Another outburst in Iran might be less easy to suppress than the "Green Revolution" that followed Ahmadinejad's disputed re-election in 2009.
Something had to be done. And Mr Rouhani was the man to do it. All the elements were finally in place for him to come into his own.
'Historic' deal
That it was not just his own work, but was something the system needed, was made clear by the fact that secret talks with the Americans had already started in Oman in 2012, a year before Rouhani's election.
In the Middle East, politics is often not just the art of the possible, but of the necessary.
In nearly two years of tortuous negotiations, Mr Rouhani and his skilled and charming Foreign Minister Mohammad Javad Zarif played a blinder.
Above all, they ensured that the Supreme Leader, Ayatollah Ali Khamenei, was kept fully engaged and persuaded of the need for the many concessions Iran had to make.
This ensured that the deal when it was announced was politically unassailable in Tehran.
It was greeted ecstatically by liberals and reformists, and with sullen resignation by hardliners.
Everybody agrees that it was "historic", though in different ways.
Mr Rouhani himself said it was "a historic deal of which Iranians will be proud for generations".
Iran's ally Bashar al-Assad in Syria said it was a "historic turning-point for Iran, the region and the world." For Benyamin Netanyahu in Israel, it was "a stunning historical mistake".
Just how far-reaching it will turn out to be, remains to be seen.
Potentially, it could mark a strategic sea-change in the affairs of a dramatically turbulent region. That is what Iran's friends hope, and its enemies fear.
Although the text of the deal is strictly confined to the nuclear issue, circles on both sides seem to think that it will provide the basis for a gradual warming of US-Iranian ties, and the exploration of co-operation on stabilising the region's many conflicts where Iran is a key player, directly or by proxy, including those in Iraq, Syria, Lebanon, and Yemen.
In Iraq, disgruntled Sunnis have for at least a year been referring to "the American-Iranian alliance" because of the convergence of interests there.
US jets have several times bombed in support of Shia militias on the ground, where only a few years ago they were kidnapping and killing American soldiers.
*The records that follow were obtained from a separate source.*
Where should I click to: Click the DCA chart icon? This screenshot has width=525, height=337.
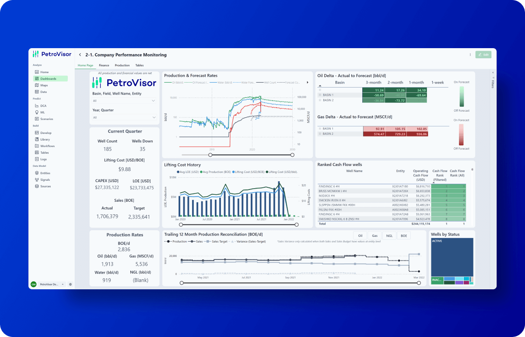[x=37, y=105]
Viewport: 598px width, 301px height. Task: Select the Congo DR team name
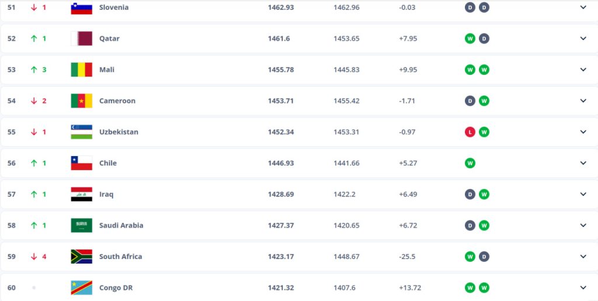click(116, 288)

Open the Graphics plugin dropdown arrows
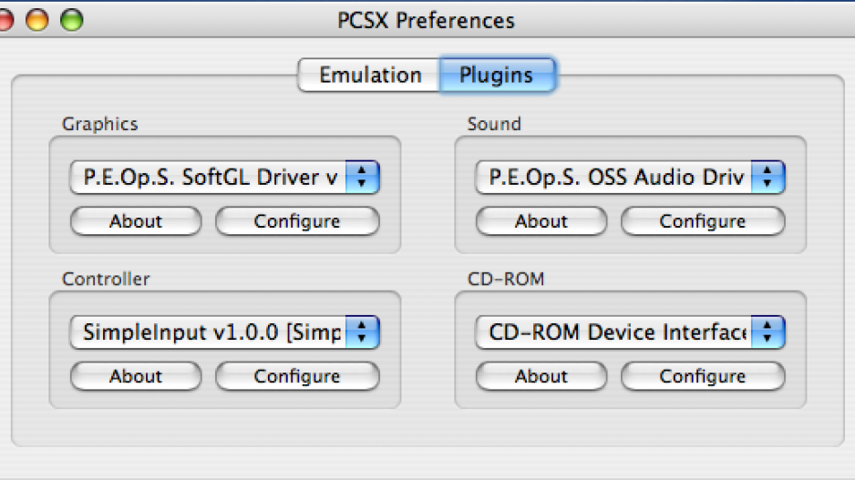[x=362, y=177]
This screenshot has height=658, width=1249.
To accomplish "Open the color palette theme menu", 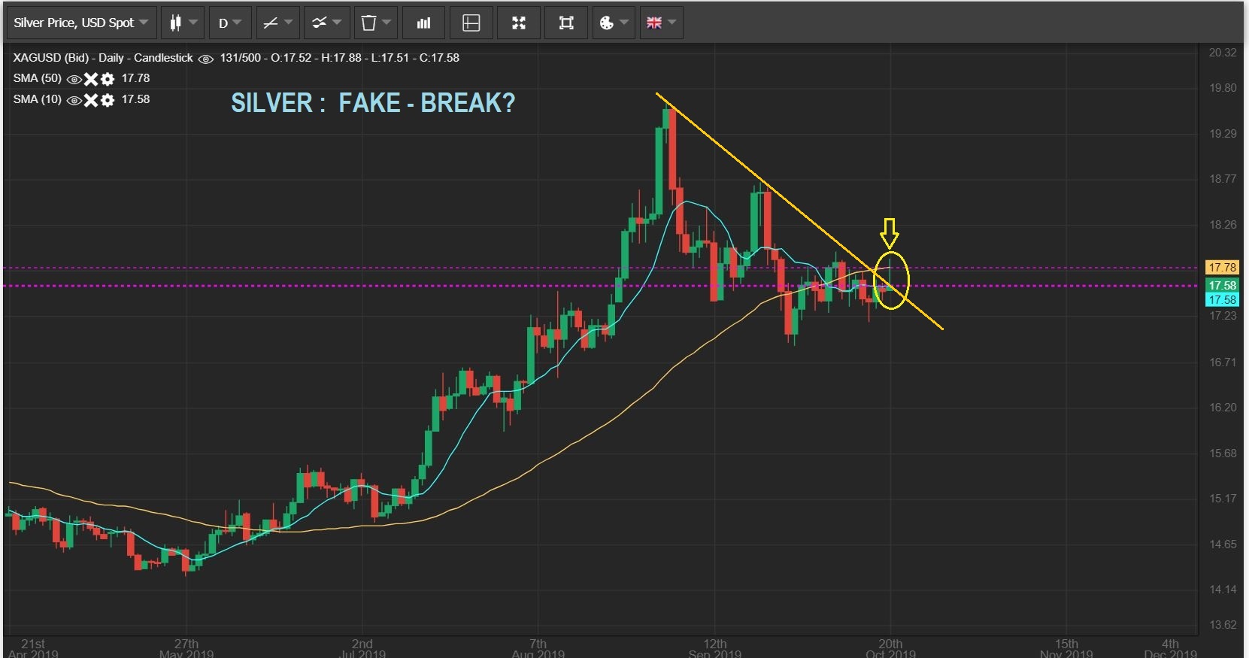I will (x=614, y=23).
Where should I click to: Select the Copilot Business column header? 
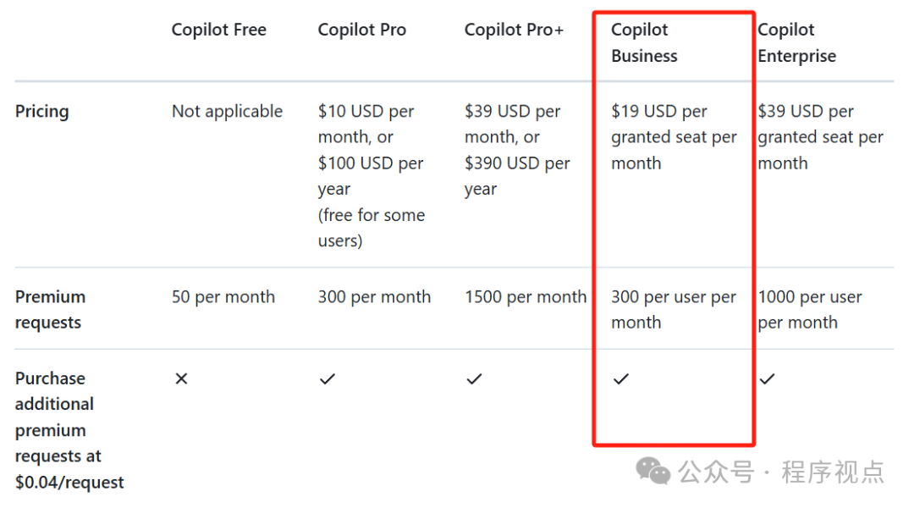(x=644, y=42)

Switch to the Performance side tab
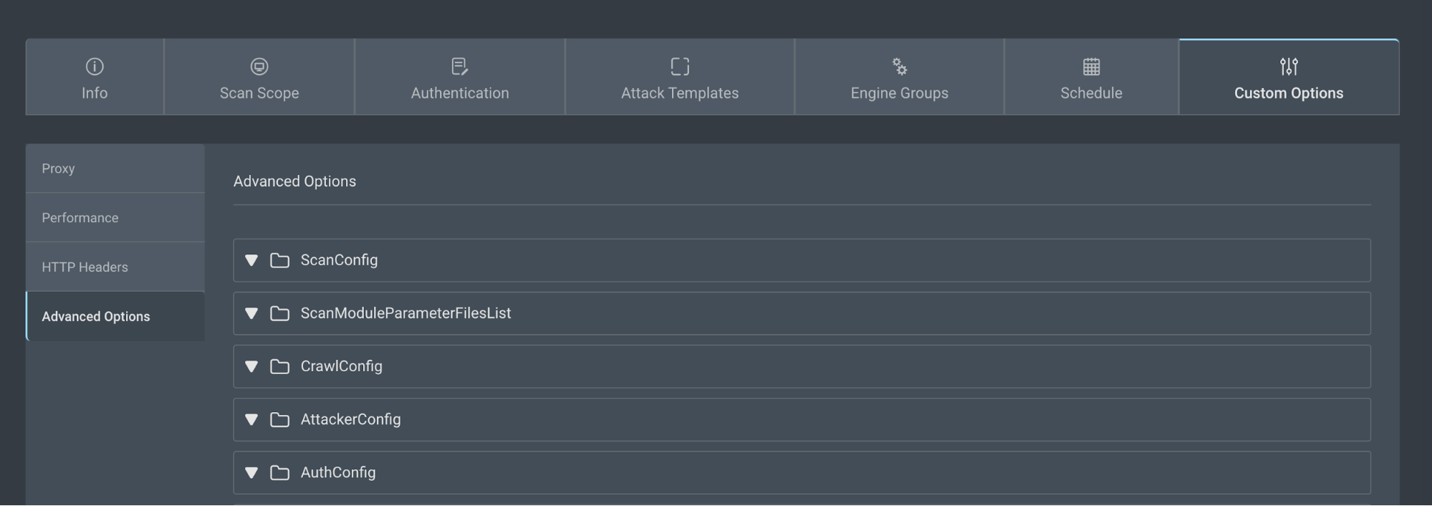80,218
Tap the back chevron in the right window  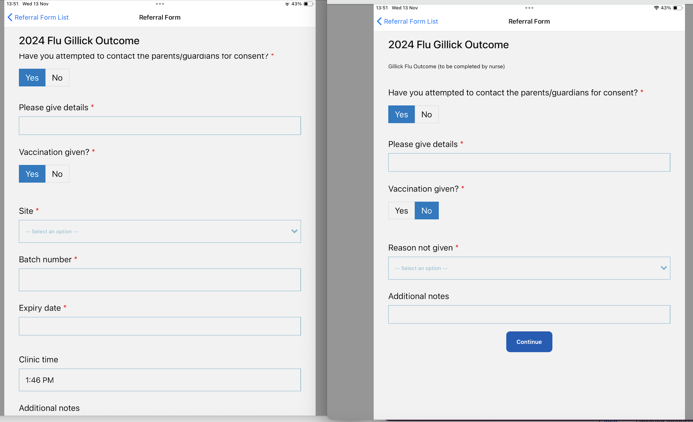point(379,21)
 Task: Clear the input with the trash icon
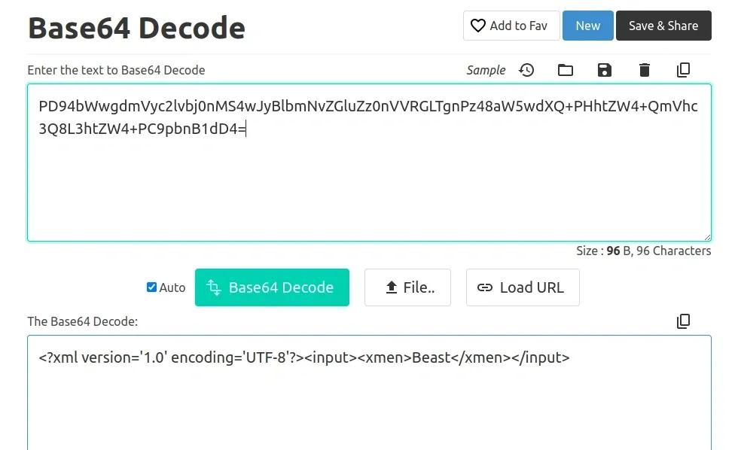pos(644,70)
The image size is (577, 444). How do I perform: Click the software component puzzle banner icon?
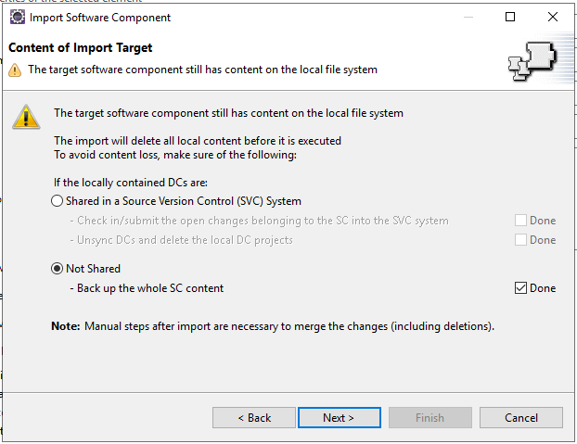pos(532,61)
In Lebanon, Western diplomats have for several years made no secret of the fact that they see Iranian-backed Hezbollah as a stabilising factor, given the more deadly threat they perceive from radical Sunni Islam, especially the self-styled Islamic State.
Power struggle
There are many imponderables, and many pitfalls lurking on the road ahead.
Hardliners on both sides will be doing their best to derail the deal.
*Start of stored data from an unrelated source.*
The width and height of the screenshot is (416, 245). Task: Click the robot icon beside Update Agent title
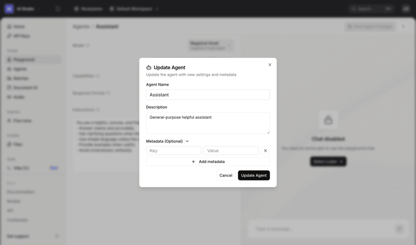(149, 68)
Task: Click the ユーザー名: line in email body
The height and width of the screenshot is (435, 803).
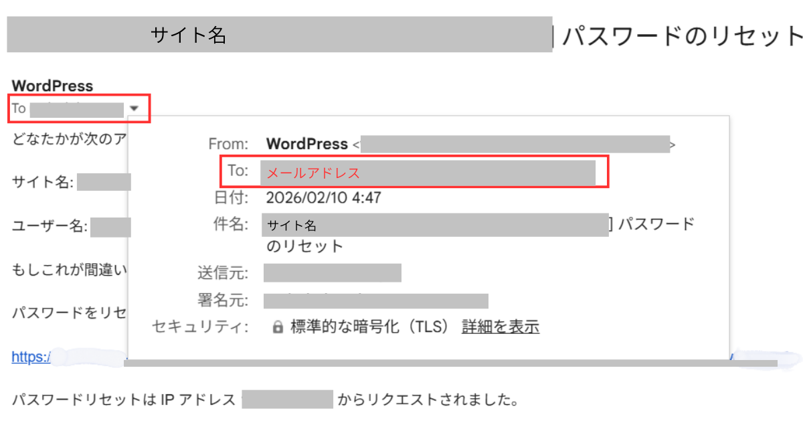Action: (x=50, y=226)
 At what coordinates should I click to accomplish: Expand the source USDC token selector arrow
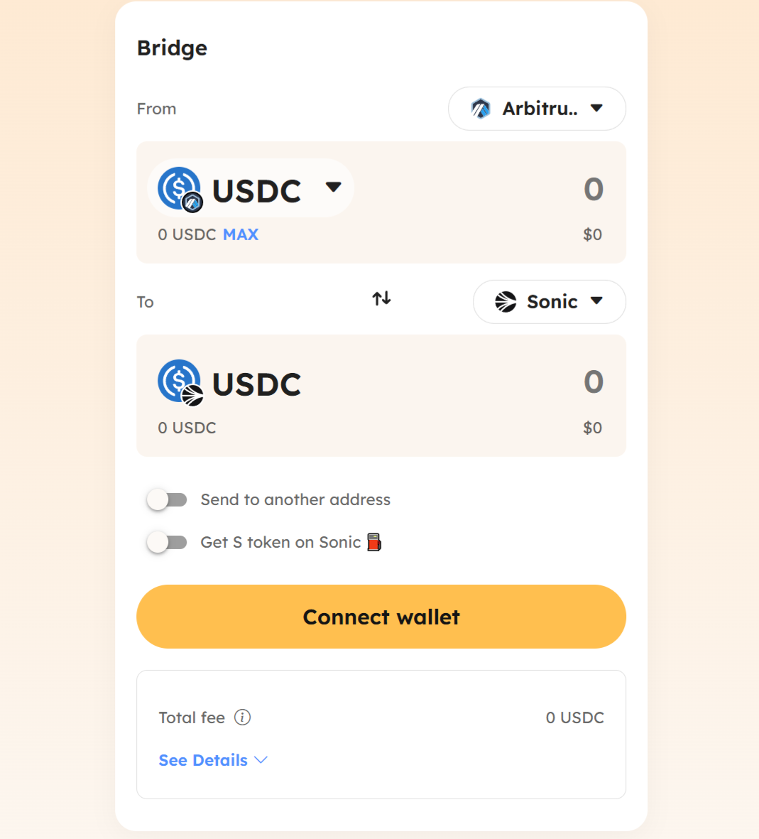(333, 188)
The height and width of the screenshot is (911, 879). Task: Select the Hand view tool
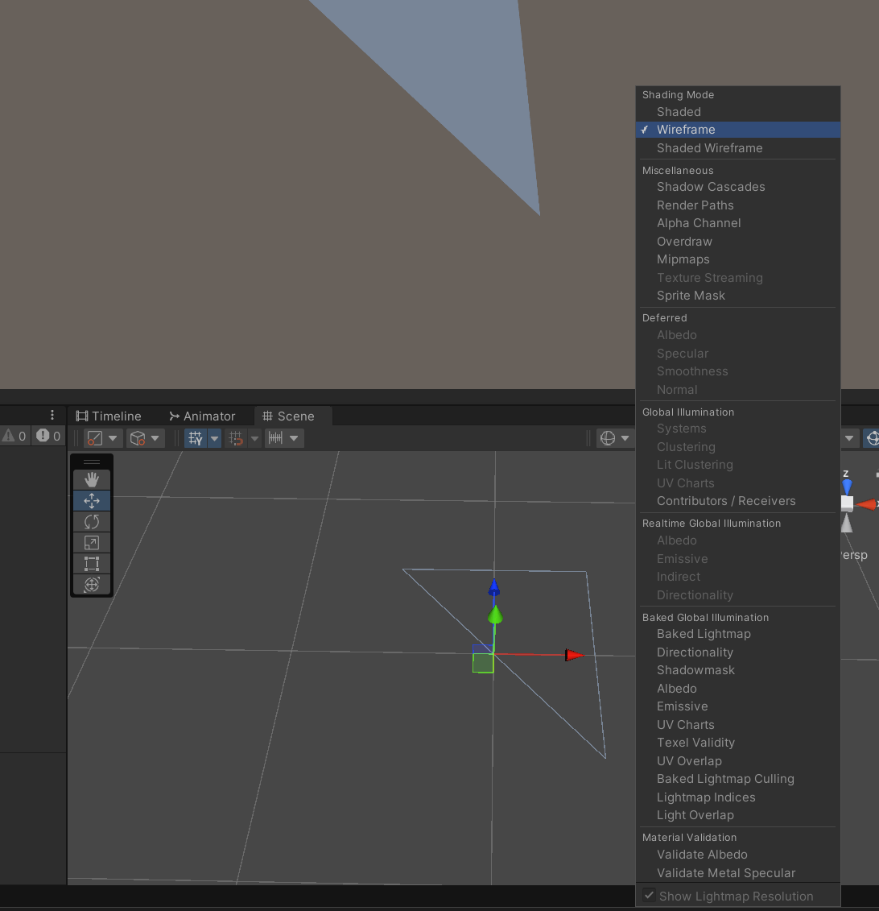tap(92, 479)
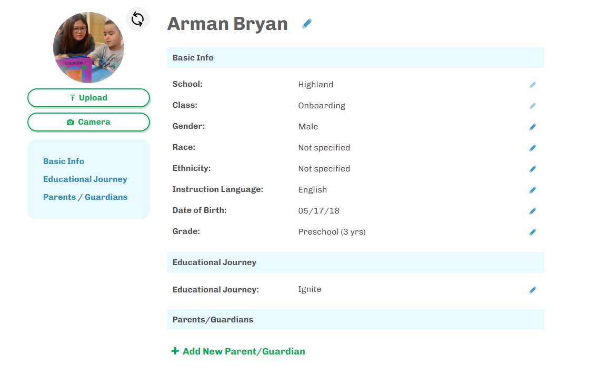609x385 pixels.
Task: Edit the Ethnicity value
Action: (533, 169)
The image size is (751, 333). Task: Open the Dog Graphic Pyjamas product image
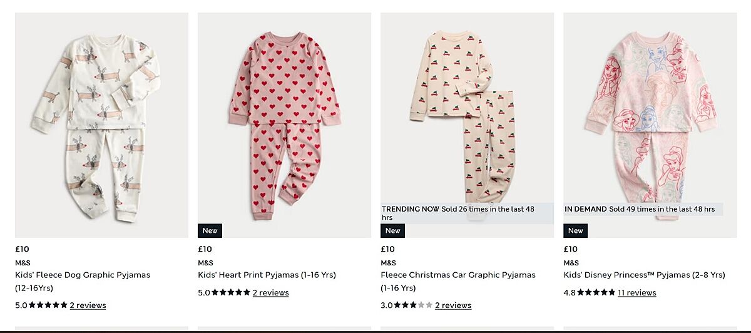[x=101, y=125]
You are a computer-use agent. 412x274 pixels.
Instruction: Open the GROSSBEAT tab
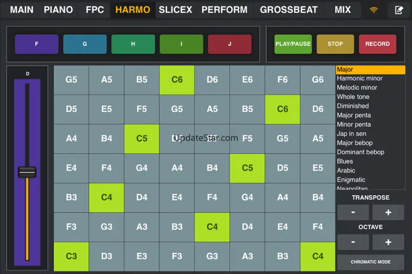pyautogui.click(x=288, y=9)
Mr Rouhani and Mr Zarif may be hailed as heroes by many in Tehran today, but knives are certainly being sharpened in the background.
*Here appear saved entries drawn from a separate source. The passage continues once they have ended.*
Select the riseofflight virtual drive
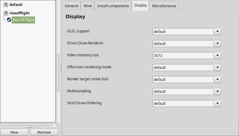239x136 pixels. coord(20,13)
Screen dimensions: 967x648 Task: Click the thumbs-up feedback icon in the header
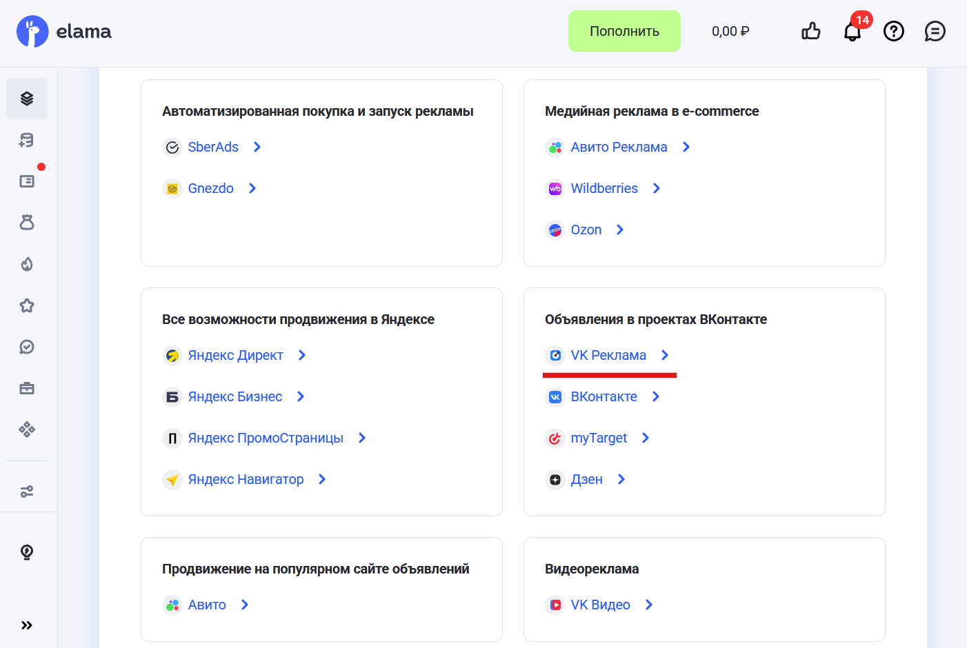(811, 30)
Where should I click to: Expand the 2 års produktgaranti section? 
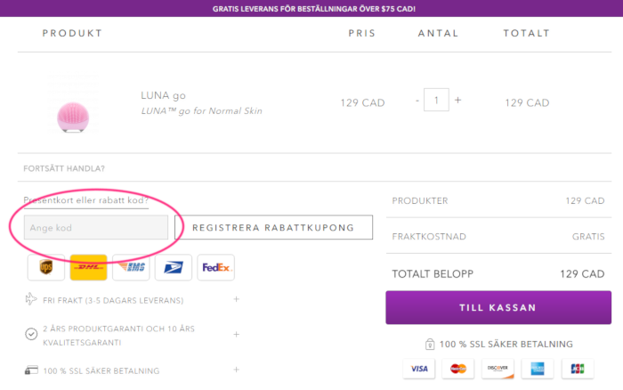point(236,334)
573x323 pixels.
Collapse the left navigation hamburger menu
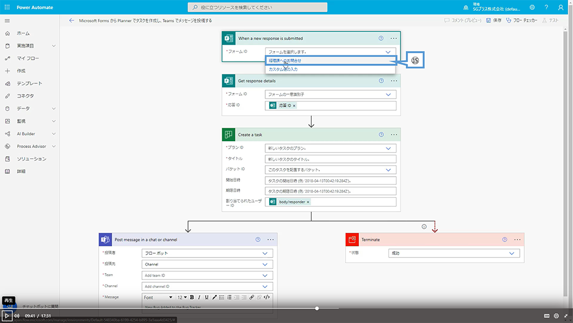pos(7,20)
Like his predecessor in 1988, Ayatollah Khamenei drank his poisoned chalice because he had to, not because he wanted to.
He and the hardliners will above all be watching out for the social, cultural and political consequences of opening up to the outside world.
Rapid movement should not be expected. Ideally, they would like to give just enough to obtain sanctions relief, but to limit the impact and depth of the move.
It should also be borne in mind that the Islamic Republic is not a monolithic power system. It is a collection of vying power circles and trends which sometimes come together, as they have had to for this deal, but are more often sharply at odds.
Much power is in the hands of the hardline Revolutionary Guards, whose influence extends not just to politics and Iran's military involvements abroad in Iraq, Syria, Lebanon and elsewhere, but also deep into many parts of the economic system.
Will they end up being partners with the US and its allies in a regional drive against IS? Or, as the Saudis and others fear, will they simply use the funds eventually released under the deal to step up their activities abroad?
That is only one of many questions that cannot yet be answered.
But a lot went into the deal, from both sides. And until further notice, yes, it is historic.